A 1031 exchange is a technique often used by property investors to defer capital gains tax liability on a property's sale. This is accomplished by transferring the rights to a piece of property that one would like to sell to an intermediary, who holds the sale proceeds and uses the money to buy a replacement property that complies with the regulations delineated in Section 1031 of US tax code.
While the current (and growing) interest in the exchange may lead one to believe that Section 1031 only recently came on the scene, this is untrue. As a matter of fact, the history of the 1031 stretches all the way back to 1921, though the original concept was quite different from the 1031 exchange we have come to know and love. The 1031 Exchange really came into its own in the '70s, which saw a host of important changes in the manner in which exchanges were regulated. These changes resulted in a more powerful conception of the exchange process and also generated increased interest from real estate investors.
The 1031 capital gains tax deferral (Section 1031) provides to the investor may, at first glance, appear to be a sort of gift given by the government, however it is, in reality, closer to an interest-free loan, because the investor is expected to repay the funds acquired by way of the tax deferral by accepting capital gains liability upon the eventual sale of a replacement property. Additionally, this interest-free loan is one that may be kept by the investor indefinitely; an investor can choose to conduct any number of 1031 exchanges before ultimately making the decision to make an outright sale, on which the investor must pay capital gains taxes.
The 1031 constitutes a mutually advantageous agreement between the investor and the United States government, profiting the country's economy as a whole as well as the individual investor. By looking upon the transfer of money in an exchange as representing an extension of an existing investment instead of as a separate transaction liable for taxation, investors are given the opportunity to move their funds to the most profitable investments possible. This, in turn, boosts the U.S. economy by bolstering job growth.

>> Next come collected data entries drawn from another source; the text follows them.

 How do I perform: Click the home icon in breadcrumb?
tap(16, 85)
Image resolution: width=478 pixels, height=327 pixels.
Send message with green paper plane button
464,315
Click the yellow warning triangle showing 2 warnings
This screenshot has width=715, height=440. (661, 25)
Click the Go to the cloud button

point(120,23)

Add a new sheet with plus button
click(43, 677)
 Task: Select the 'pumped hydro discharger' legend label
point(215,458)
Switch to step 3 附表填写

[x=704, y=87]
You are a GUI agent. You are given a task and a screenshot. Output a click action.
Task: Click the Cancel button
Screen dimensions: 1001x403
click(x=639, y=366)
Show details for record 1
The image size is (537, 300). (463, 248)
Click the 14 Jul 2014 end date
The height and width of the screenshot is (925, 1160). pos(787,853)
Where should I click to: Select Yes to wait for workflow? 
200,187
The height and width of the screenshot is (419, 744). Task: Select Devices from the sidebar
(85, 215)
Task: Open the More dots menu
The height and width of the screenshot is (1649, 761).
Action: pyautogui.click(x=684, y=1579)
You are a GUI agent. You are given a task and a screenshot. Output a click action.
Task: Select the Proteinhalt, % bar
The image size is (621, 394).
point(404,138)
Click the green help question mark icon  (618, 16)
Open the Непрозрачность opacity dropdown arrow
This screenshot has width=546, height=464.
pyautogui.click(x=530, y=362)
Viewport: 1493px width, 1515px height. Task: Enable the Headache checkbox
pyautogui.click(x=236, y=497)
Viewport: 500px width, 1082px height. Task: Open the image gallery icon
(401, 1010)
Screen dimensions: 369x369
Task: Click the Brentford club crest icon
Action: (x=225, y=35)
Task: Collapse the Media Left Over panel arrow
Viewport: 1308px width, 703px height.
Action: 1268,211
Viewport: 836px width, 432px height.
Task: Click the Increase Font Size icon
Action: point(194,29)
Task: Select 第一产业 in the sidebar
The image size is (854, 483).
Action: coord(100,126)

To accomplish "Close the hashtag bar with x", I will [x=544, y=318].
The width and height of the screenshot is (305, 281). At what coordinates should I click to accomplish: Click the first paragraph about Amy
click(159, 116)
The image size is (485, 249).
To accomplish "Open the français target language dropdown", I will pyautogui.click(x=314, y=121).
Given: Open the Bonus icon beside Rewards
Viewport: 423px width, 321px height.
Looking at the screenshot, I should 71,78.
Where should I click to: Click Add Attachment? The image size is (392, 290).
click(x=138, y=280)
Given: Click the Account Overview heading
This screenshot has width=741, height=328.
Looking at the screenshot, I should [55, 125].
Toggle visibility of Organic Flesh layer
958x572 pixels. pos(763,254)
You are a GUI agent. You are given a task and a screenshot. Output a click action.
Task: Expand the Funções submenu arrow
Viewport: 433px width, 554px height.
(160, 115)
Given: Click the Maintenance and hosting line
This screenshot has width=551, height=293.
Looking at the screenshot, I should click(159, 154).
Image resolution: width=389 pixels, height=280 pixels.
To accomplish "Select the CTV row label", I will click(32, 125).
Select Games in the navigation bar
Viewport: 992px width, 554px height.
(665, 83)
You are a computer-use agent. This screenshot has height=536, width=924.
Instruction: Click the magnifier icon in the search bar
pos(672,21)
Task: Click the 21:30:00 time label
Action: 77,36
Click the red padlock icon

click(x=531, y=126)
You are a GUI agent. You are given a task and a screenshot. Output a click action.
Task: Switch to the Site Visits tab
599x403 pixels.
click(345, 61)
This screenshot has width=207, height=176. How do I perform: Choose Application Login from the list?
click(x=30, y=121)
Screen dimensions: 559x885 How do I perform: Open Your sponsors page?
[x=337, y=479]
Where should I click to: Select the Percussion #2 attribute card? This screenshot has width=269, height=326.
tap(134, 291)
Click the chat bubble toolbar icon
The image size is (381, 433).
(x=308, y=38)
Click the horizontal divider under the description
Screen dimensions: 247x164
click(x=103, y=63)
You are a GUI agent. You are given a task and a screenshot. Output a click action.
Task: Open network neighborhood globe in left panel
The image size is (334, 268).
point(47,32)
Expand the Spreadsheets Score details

As with anything, Section 1031 has skeptics. Some advocates of change in Section 1031 will pose the argument that the untaxed profit gained by to the taxpayer in the exchange process represents an unfair advantage over other buyers. Another frequent issue of concern is that the strict time limits imposed on steps in the exchange procedure could promote an atmosphere of frantic buying, with a resultant increase in asking prices for replacement properties. The aforementioned criticisms, however, are only loosely linked to reality, and the odds that the 1031 exchange will see noteworthy changes in the coming years are quite low. When looking at the big picture, most will concede that the 1031 exchange is immensely helpful to all parties , allowing investors increased profits on the sale of their property while additionally promoting the creation of jobs and therefore the greater good of the country as a whole. Little doubt exists that the 1031 will be a mainstay of the property investment business for years to come.